If it were a class-loading issue I would think that we'd see an
exception of some kind. Maybe double-check that
flink-shaded-hadoop is not in the lib directory. (usually I would
ask for the full classpath that the HS is started with, but as it
turns out this isn't getting logged :( (FLINK-18008))
The fact that overview.json and jobs/overview.json are missing
indicates that something goes wrong directly on startup. What is
supposed to happens is that the HS starts, fetches all currently
available archives and then creates these files.
So it seems like the download gets stuck for some reason.
Can you use jstack to create a thread dump, and see what the
Flink-HistoryServer-ArchiveFetcher is doing?
I will also file a JIRA for adding more logging statements, like
when fetching starts/stops.
On 27/05/2020 20:57, Hailu, Andreas wrote:
Hi Chesney, apologies for not getting back to you sooner here.
So I did what you suggested - I downloaded a few files from my
jobmanager.archive.fs.dir HDFS directory to a locally
available directory named
/local/scratch/hailua_p2epdlsuat/historyserver/archived/. I
then changed my historyserver.archive.fs.dir to
file:///local/scratch/hailua_p2epdlsuat/historyserver/archived/
and that seemed to work. I’m able to see the history of the
applications I downloaded. So this points to a problem with
sourcing the history from HDFS.

§ WHAT TO WORK ON
1. In the Flink history server thread, which two missing files point to a failure right at startup?
2. Carry on the Flink history server thread, picking up after its final sentence.

§ ENTRIES SHOWN
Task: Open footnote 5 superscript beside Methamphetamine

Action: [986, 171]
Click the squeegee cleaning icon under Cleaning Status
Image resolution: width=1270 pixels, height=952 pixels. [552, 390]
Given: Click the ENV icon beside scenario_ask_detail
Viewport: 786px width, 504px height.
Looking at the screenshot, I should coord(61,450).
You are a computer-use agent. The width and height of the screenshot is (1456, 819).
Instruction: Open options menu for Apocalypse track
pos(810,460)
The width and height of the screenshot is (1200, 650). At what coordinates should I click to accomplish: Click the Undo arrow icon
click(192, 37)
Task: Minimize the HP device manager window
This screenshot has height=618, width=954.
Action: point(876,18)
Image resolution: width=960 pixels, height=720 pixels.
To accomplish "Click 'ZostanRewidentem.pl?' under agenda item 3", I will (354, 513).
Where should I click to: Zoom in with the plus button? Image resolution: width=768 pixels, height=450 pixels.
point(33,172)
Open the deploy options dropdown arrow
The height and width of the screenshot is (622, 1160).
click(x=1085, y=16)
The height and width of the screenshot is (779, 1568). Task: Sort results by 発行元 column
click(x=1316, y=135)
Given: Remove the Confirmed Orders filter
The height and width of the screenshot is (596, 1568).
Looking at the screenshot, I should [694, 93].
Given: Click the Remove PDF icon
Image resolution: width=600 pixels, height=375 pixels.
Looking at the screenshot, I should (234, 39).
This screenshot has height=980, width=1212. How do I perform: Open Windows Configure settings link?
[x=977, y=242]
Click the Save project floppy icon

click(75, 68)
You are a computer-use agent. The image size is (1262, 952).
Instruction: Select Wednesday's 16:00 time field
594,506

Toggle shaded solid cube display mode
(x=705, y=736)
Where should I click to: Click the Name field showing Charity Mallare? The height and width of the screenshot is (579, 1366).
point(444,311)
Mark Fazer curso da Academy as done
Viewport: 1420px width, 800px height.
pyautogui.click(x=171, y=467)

§ TASK RESPONSES
1. overview.json and jobs/overview.json

2.
Do you think this could be classpath related? This is what we
use for our HADOOP_CLASSPATH var:
//gns/software/infra/big-data/hadoop/hdp-2.6.5.0/hadoop/*:/gns/software/infra/big-data/hadoop/hdp-2.6.5.0/hadoop/lib/*:/gns/software/infra/big-data/hadoop/hdp-2.6.5.0/hadoop-hdfs/*:/gns/software/infra/big-data/hadoop/hdp-2.6.5.0/hadoop-hdfs/lib/*:/gns/software/infra/big-data/hadoop/hdp-2.6.5.0/hadoop-mapreduce/*:/gns/software/infra/big-data/hadoop/hdp-2.6.5.0/hadoop-mapreduce/lib/*:/gns/software/infra/big-data/hadoop/hdp-2.6.5.0/hadoop-yarn/*:/gns/software/infra/big-data/hadoop/hdp-2.6.5.0/hadoop-yarn/lib/*:/gns/software/ep/da/dataproc/dataproc-prod/lakeRmProxy.jar:/gns/software/infra/big-data/hadoop/hdp-2.6.5.0/hadoop/bin::/gns/mw/dbclient/postgres/jdbc/pg-jdbc-9.3.v01/postgresql-9.3-1100-jdbc4.jar/
//
You can see we have references to Hadoop mapred/yarn/hdfs libs
in there.
*// *ah
*From:*Chesnay Schepler <ches...@apache.org>
<mailto:ches...@apache.org>
*Sent:* Sunday, May 3, 2020 6:00 PM
*To:* Hailu, Andreas [Engineering]
<andreas.ha...@ny.email.gs.com>
<mailto:andreas.ha...@ny.email.gs.com>; user@flink.apache.org
<mailto:user@flink.apache.org>
*Subject:* Re: History Server Not Showing Any Jobs - File Not
Found?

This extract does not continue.